Rony Tabash è un arabo cristiano di Betlemme. Vende presepi fatti con il legno d’ulivo, rosari e icone. “Ad aprire il negozio fu mio nonno nel 1927 e dopo, dal 1956, l’attività l’ha portata avanti mio padre Victor. Ora ci sono io”. Dal 7 ottobre la sua bottega, proprio a Piazza della Mangiatoia, non ha più clienti. “Noi viviamo di turismo religioso, a Betlemme non c’è altro, c’eravamo appena ripresi dalle chiusure del covid. Ma qui appena vedi uno spiraglio di luce tutto piomba di nuovo nell’incertezza”, dice amareggiato. “Io non voglio chiudere: ci sono venticinque famiglie che lavorano per noi il legno, che faremo?”. Il dramma della guerra è anche questo pezzo di economia che rischia di sparire per sempre. Lo ha sottolineato il Patriarca Latino di Gerusalemme nel suo recente appello alle donazioni per la Terra Santa: “L’attuale crisi non ha causato solo morte, distruzione e fame a Gaza, ma anche un alto tasso di disoccupazione, soprattutto nell’area di Betlemme”. Nel luogo in cui secondo la tradizione è nato Gesù la principale attività economica è il turismo religioso. Da un mese decine di famiglie sono a casa senza lavoro.

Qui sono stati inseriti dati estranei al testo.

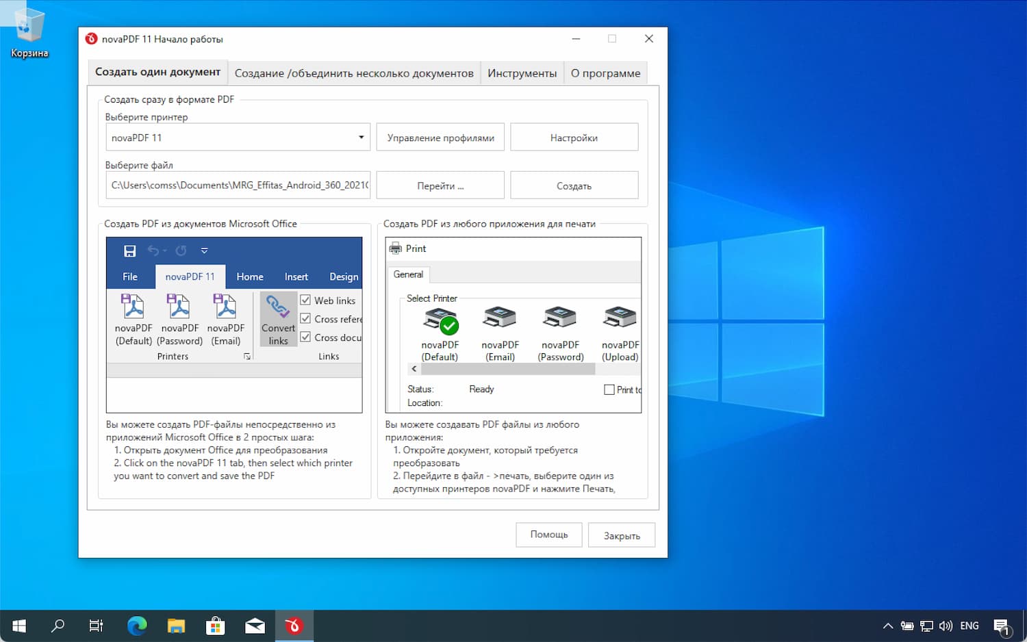Switch to the Инструменты tab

“E’ un momento molto difficile ma il mio negozio è aperto ogni giorno. Non è per lavoro, non guadagniamo neanche un dollaro, apriamo perché il nostro cuore è per questa piazza. Mio padre a Natale compie 60 anni di presenza come negoziante della piazza, lui muore se non va ogni giorno ad aprire la bottega. Ma siamo gli unici che apriamo”, dice Tabash Rony è un quarantenne gioviale, parla tante lingue, i pellegrini lo conoscono tutti, lo chiamano “il sindaco di Piazza della Mangiatoia”. Quando Papa Francesco, nel maggio del 2014, celebrò la Messa proprio in quella piazza, Rony era in prima fila e cantò per il Pontefice. Un ricordo indelebile ma adesso lontano. “Credimi – dice – questi giorni sto davvero perdendo la speranza”. Poi racconta: “Un mio amico cristiano che aveva una attività turistica con i pulmini mi ha detto che voleva andare via. Io non ci credevo, pensavo che scherzasse. E invece se ne è andato davvero – dice incredulo parlando al telefono -. Ma che facciamo? Se noi cristiani andiamo via, Betlemme si trasformerà in un museo”. I presepi artigianali, pronti per i gruppi di pellegrini che dovevano arrivare queste settimane, sono rimasti negli scatoloni. E anche venderli a distanza “è diventato più difficile e più costoso, ci sono tanti problemi per spedire la merce, con la posta, con la dogana”.
Nella stessa situazione di Rony ci sono almeno una cinquantina di piccoli negozianti che vivevano della vendita dei souvenir religiosi. “Io lo dico sempre: il mondo ha vissuto due anni di covid. Noi siamo sempre nella situazione del covid…”. Un isolamento (non è facile, ora quasi impossibile, entrare e uscire da Betlemme) che è mitigato solo dall’afflusso dei pellegrini cristiani. Dal 7 ottobre anche questo è venuto a mancare. Vicino al negozio di Rony, oltre alla famosa Basilica della Natività, c’è il più piccolo santuario della Madonna del latte, alla quale ci si rivolge per avere figli. “Ma oggi non c’è molta gente che vuole avere figli in questa situazione”, conclude Rony.